The childcare issue is obviously the overriding one for all single parents, and access to quality childcare. Some people do make choices to leave children that young in care, but a 12-month-old is still a baby, they’re pre-language. If you’re not comfortable leaving that baby in care, then that parenting decision should be respected.

 

When these mothers are supposedly going to go back and finish Year 12, where exactly are they going to do that, and where is the childcare they can access?

 

WSWS: How do you think these girls will find trying to get a good job?

 

KD: The fact is that there aren’t as many jobs as there are job-seekers. It’s an increasingly casualised workforce and these are the people that are being pushed in and out of that. Usually if people find jobs, they’re not secure, and they’re not good quality jobs that have the flexibility they need as a parent especially.

 

We don’t see how any of the measures will address people’s real skill base. They’ve actually made access to education in a real sense a lot more difficult.

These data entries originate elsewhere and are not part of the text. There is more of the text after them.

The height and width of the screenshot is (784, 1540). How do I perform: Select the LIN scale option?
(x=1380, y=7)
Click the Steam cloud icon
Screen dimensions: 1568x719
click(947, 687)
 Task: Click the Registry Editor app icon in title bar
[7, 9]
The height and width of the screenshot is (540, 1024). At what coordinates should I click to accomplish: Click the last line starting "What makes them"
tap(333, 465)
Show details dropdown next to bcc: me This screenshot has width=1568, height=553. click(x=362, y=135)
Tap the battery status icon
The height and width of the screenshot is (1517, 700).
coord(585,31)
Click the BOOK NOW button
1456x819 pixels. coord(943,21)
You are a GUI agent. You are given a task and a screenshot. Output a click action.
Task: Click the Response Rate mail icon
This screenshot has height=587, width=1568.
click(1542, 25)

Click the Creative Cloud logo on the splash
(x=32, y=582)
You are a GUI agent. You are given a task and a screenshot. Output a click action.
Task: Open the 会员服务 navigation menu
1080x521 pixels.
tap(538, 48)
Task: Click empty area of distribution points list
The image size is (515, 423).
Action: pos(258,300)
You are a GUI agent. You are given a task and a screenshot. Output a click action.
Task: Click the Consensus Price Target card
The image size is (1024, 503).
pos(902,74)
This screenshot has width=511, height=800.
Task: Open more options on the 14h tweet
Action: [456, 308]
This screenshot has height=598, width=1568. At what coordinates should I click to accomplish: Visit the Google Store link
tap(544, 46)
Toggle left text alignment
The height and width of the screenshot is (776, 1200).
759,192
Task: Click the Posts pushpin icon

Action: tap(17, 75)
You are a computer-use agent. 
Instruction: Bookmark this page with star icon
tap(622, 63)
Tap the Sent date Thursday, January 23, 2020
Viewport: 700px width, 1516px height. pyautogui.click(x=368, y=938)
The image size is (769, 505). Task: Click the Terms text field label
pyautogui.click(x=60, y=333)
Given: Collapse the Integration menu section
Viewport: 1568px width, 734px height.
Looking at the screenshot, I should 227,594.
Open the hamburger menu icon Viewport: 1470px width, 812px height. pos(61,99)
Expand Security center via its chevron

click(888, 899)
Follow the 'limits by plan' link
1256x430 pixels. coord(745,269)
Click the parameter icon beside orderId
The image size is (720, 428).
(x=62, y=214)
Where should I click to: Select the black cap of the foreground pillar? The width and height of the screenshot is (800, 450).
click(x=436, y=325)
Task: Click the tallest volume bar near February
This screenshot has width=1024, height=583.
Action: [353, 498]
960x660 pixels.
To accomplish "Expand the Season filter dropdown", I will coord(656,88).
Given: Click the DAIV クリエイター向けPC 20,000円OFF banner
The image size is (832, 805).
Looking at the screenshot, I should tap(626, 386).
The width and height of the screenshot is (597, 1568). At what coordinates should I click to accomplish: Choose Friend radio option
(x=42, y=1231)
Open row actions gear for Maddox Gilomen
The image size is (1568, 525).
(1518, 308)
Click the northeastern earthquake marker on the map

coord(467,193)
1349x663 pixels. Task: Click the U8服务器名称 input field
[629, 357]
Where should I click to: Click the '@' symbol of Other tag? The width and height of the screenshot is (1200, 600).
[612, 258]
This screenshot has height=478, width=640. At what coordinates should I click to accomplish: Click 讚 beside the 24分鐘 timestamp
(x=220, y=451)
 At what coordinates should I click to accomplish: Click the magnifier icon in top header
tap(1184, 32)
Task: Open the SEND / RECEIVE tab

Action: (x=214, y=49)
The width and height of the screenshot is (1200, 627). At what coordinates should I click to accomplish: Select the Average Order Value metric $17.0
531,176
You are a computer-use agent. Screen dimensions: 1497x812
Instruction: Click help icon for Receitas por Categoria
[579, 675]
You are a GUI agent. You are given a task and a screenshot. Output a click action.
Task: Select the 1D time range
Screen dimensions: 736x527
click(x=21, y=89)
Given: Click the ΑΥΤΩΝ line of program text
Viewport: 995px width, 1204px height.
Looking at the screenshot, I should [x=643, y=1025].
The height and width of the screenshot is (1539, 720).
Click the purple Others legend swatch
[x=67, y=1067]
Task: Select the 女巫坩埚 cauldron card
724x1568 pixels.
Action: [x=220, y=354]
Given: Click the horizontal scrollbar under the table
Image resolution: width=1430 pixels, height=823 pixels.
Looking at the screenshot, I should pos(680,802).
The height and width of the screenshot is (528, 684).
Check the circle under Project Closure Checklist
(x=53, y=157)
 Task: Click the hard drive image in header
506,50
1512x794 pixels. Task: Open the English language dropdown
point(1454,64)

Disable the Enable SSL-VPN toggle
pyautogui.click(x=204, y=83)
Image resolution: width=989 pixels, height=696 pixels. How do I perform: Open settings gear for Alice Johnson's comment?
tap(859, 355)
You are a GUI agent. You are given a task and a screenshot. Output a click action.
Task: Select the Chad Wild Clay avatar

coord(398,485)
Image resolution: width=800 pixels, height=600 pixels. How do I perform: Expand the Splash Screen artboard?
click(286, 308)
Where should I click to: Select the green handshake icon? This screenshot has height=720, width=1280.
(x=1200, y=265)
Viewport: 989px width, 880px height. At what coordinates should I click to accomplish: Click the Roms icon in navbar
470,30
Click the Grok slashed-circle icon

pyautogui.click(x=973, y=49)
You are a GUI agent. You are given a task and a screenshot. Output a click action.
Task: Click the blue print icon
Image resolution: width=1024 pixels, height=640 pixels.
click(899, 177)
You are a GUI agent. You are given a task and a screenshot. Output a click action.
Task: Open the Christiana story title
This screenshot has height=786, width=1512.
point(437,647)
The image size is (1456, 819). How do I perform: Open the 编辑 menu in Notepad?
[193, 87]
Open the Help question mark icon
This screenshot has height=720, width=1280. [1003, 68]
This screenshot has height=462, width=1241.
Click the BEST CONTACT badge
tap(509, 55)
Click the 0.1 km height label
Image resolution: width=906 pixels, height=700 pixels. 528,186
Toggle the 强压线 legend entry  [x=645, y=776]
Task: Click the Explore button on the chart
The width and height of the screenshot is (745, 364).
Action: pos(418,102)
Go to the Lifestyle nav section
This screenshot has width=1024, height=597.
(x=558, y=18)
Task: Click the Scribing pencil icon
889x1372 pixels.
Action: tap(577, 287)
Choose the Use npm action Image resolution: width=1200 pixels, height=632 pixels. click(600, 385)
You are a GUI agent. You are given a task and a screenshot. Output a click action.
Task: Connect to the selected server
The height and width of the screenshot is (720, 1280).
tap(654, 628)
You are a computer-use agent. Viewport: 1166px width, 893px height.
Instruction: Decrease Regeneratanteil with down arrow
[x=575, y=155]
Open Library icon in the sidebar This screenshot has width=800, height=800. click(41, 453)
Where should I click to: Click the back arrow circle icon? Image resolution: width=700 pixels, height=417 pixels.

You can’t do certain diplomas because you can only get subsidised childcare for 12 months and you have to pay full price for childcare if you want to do a three year degree. This only allows people who are already on very low incomes to do courses that don’t really give them good qualifications.

 

Leanne Petrides runs the Cranbourne Information and Support Services (CISS) which provides crisis support, information, referral and advocacy services.

 

WSWS: What impact do you think the government’s reforms targeting teenage parents will have?

 

LP: People on Centrelink payments are doing the very best they can with limited resources. They spend a massive percentage of their income on housing costs, sometimes 50 or 60 percent. On top of that they have utilities, food, medical and education expenses and these punitive measures will make it much harder for people.

 

Because of the housing shortage, Centrelink recipients are being priced out of the market. I would say that around 70 percent of people who attend our agency for emergency relief are driven by the fact that their housing costs are unaffordable.

 

Many teenage mothers live with their own family, so it’s placing the pressure on their own families who might be dealing with their own issues of poverty. Or maybe they’re living with the families of the father of the child. So you’ll have extended families living in quite small houses. I’ve got a couple of cases that have 26 people in a three-bedroom house.

 

Rooming houses are springing up that are illegal and unregistered. We have a lot of young couples and families who are living in those, paying huge percentages of their Centrelink pensions on housing costs for one or two rooms in a crappy boarding house with a shared bathroom and kitchen. It places them in a position where they’re in that cycle of poverty.

 

We have a real problem with payment suspension. Our society is supposed to be based on supporting people who can’t support themselves. Punitive measures don’t encourage people, and have the potential to lead to homelessness, entrenched poverty and over-reliance on agencies like ours.